— START SOURCE —

Thanks, after pasting in the text and then examining it I was able to
figure out the correct approach. It appears my earlier alignment
difficulty stemmed from placing the equals sign in its own column. Now
I create a four-column structure in the align environment, with
equation= in the first column, equation in the second column, nothing
in the third column, and the annotation in the last column. This gets
me exactly what I had in pure LaTeX, which makes sense.

On Mon, Oct 3, 2011 at 11:30 AM, Richard Heck <rgh...@comcast.net> wrote:
> On 10/03/2011 11:23 AM, Abiel Reinhart wrote:
>>
>> I'm able to type plain text as you've suggested but I'm still unable
>> to get the alignment and spacing right. I can  type text to the right
>> of an equation on a given line, spacing it out from the equation using
>> something like \quad. However, then the annotations from different
>> lines of the equation won't necessarily align. Alternately I can add a
>> column to the aligned environment. That takes care of horizontal
>> alignment but unfortunately then I run into problems with spacing, as
>> there is little spacing between the annotation and the math part of
>> the equation. This can sometimes be solved by adding a blank column to
>> the aligned environment, but in other cases the blank column doesn't
>> seem to do much and may in fact affect the alignment in other columns.

— END SOURCE —
— START EXTRACTED MATERIAL —

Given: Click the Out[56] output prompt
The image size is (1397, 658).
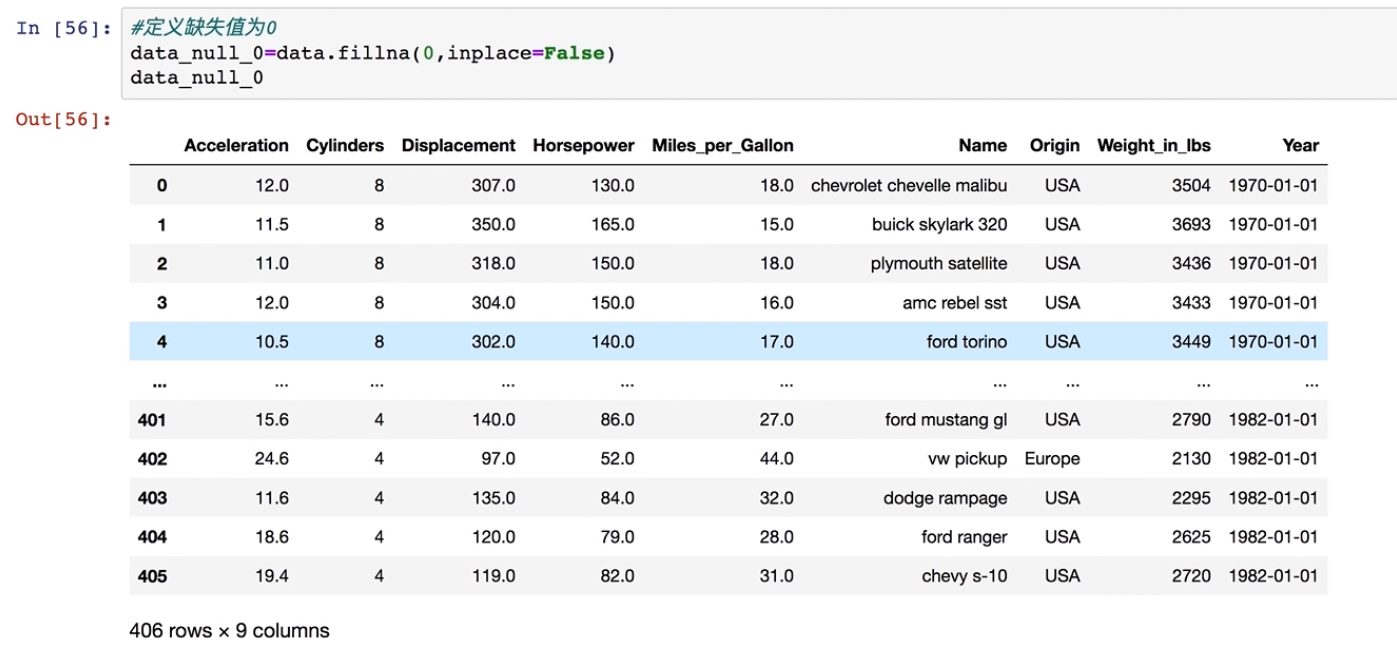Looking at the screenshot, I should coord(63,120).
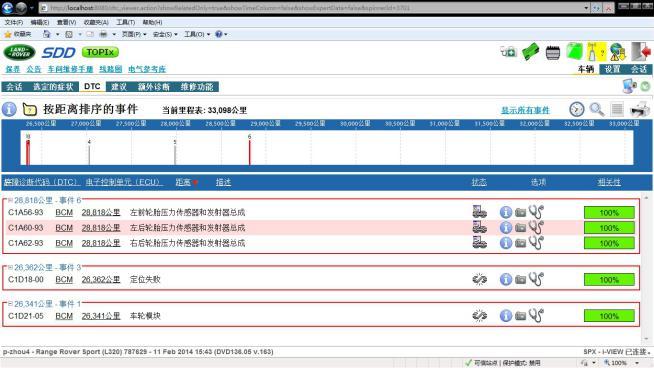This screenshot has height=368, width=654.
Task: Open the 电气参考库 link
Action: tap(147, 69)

— END EXTRACTED MATERIAL —

● **WHAT YOU NEED TO DO**:
- 1) In the email, how many columns does the writer now set up in the align environment?
- 2) Write out the part of the email from "Thanks, after pasting" up to and including "which makes sense.".
None of the material is needed here.

● **RESULTS OF THE TASKS**:
- 1) Four columns.

- 2)
Thanks, after pasting in the text and then examining it I was able to
figure out the correct approach. It appears my earlier alignment
difficulty stemmed from placing the equals sign in its own column. Now
I create a four-column structure in the align environment, with
equation= in the first column, equation in the second column, nothing
in the third column, and the annotation in the last column. This gets
me exactly what I had in pure LaTeX, which makes sense.